Mexiko-Stadt. Der Verkehr staut sich und Guadalupe steckt fest. Nicht so ihre Großmutter Elvira, die im Affentempo auf dem Motorrad an ihr vorbeisaust. Sie steckt voller Lebensenergie, so scheint es. Kein Wunder, dass Guadalupe genervt reagiert, als ihre Oma ihr später am Abend ihre Wünsche für ein Begräbnis in ihrer Heimat Oaxaca mitteilen möchte – das scheint noch in weiter Ferne. Doch Elviras Vorahnung täuscht sie nicht, wenige Tage später kommt sie bei einem Motorradunfall um und Guadalupe steht vor der Aufgabe, sie für ihr Wunschbegräbnis nach Oaxaca zu transportieren. Eine zunächst klassisch daherkommende Roadtrip-Story zusammen mit Minerva, Elviras Kind und Guadalupes Hauptbezugsperson, beginnt. Die Mission ist klar und Hürden, die überwunden werden müssen, fehlen nicht. Mystische Elemente beginnen ganz natürlich aufzutauchen, sobald Guadalupe und Minerva im, zum Leichenwagen umfunktionierten, Auto sitzen.
Ihr Widersacher auf dem Weg nach Oaxaca ist insbesondere ein Diener des frustrierten aztekischen Gottes Xyzótlan, der als Herrscher über die Seelen dringend menschlichen Nachschub braucht. Sein Diener soll daher schnellstens den Körper von Guadalupes Großmutter entwenden, wogegen die beiden sich mit Hilfe der Superkräfte, die ihnen ein paar magic mushrooms verleihen, wehren.

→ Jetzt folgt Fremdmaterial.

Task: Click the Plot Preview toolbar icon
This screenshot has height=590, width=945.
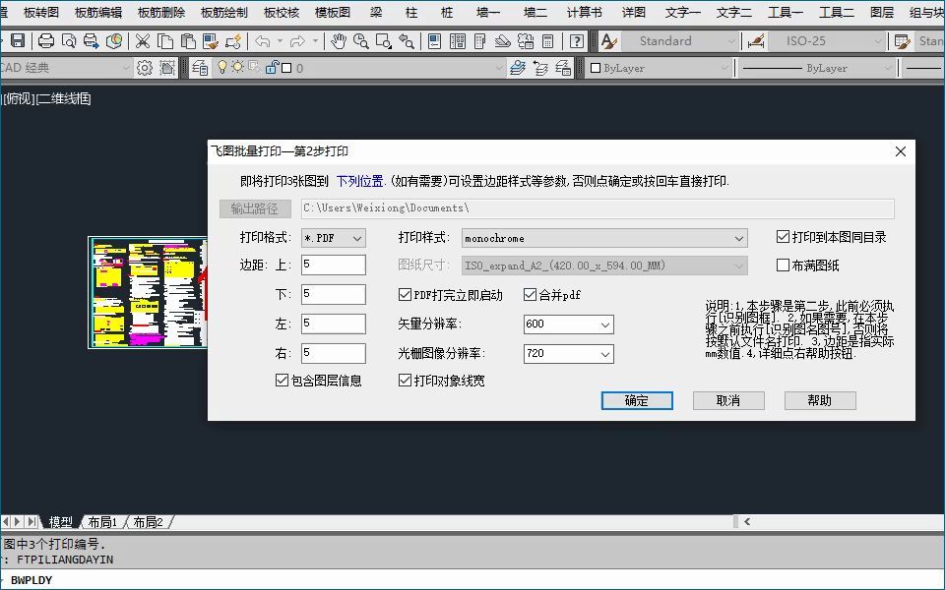Action: point(69,41)
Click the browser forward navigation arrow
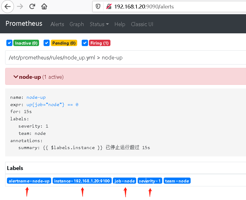The height and width of the screenshot is (200, 246). pos(19,6)
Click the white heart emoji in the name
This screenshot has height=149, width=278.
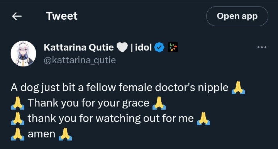coord(122,47)
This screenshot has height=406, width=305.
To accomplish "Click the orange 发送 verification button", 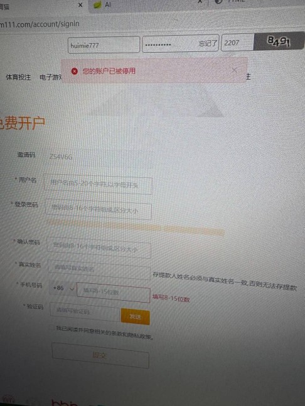I will click(x=135, y=316).
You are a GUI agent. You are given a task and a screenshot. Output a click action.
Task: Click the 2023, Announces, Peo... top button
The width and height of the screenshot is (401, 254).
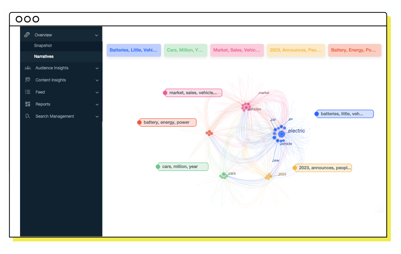point(296,50)
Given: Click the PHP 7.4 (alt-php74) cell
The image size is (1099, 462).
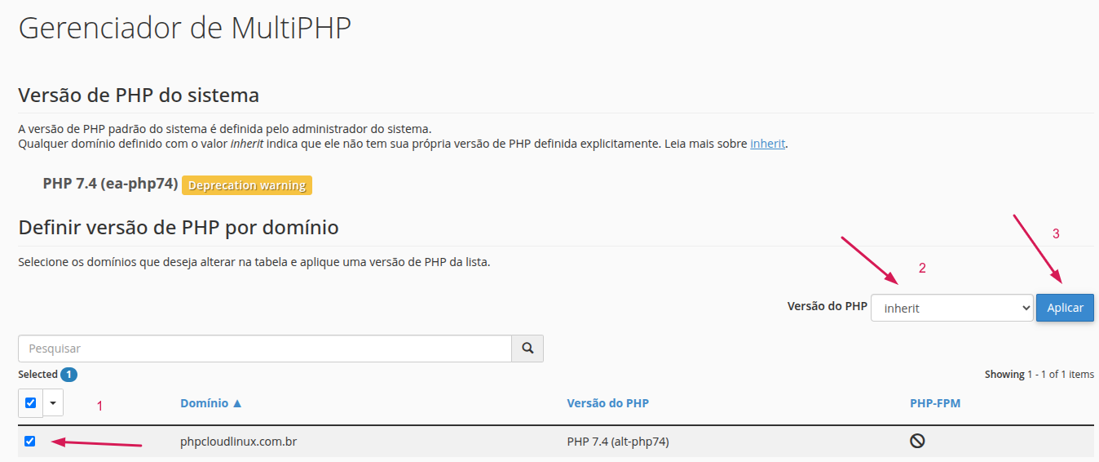Looking at the screenshot, I should coord(618,442).
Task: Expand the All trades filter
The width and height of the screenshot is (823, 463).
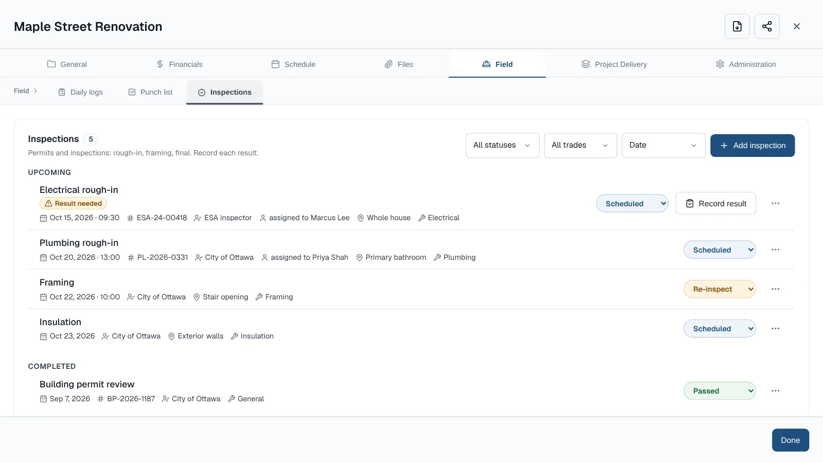Action: click(581, 146)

Durch eingewobene Rückschauen erfahren die Leserinnen das ein oder andere über Elviras rebellisches Leben in Oaxaca, Minervas persönliche Geschichte als Ikone eines Schwulenclubs in Mexiko-Stadt und Guadalupes Kindheit an ihrer Seite. Fantastische Elemente und zapotekische Legenden sind mit den Lebensgeschichten der Figuren verwoben, was beim Lesen immer wieder für Überraschungen sorgt und zuweilen auch stutzig macht, denn an der ein oder anderen Stelle muss man zweimal lesen, um der Geschichte zwischen Zeitsprüngen und Stilwechseln folgen zu können. Der Ursprung des besonderen Stils des Texts, der die Leserinnen oft selbst assoziieren lässt und nicht jeden Erzählstrang komplett ausformuliert, mag darin liegen, dass die Autorin Angélica Freitas normalerweise eher Gedichte schreibt. Zusammen mit dem ebenfalls brasilianischen Zeichner Odyr hat sie es gekonnt geschafft, Figuren mit viel Identifikationspotenzial zu kreieren und sonst oft schwere Themen wie patriarchale Gewalt, Queerness in einer queerfeindlichen Welt, die nie ausbleibenden Sinnkrisen des Erwachsenwerdens und die Suche nach einem besseren Leben mit Leichtigkeit und Humor aufs Papier zu bringen. Im Stil des Roadmovies, zu dem das Buch zuletzt wieder zurückkehrt, bleibt dann am Ende auch Guadalupes Erleuchtung nicht aus: Statt zu ihrem 30. Geburtstag Minervas Buchhandlung zu übernehmen, möchte sie zunächst weiterreisen und sich selbst finden. Es ist ein wenig klischeebehaftet, dieses Ausbruchsnarrativ, ansonsten kann Guadalupe & Minerva jedoch große Originalität aufweisen und bringt mit vielen absurden Wendepunkten sicherlich jeden Leserin zum Lachen.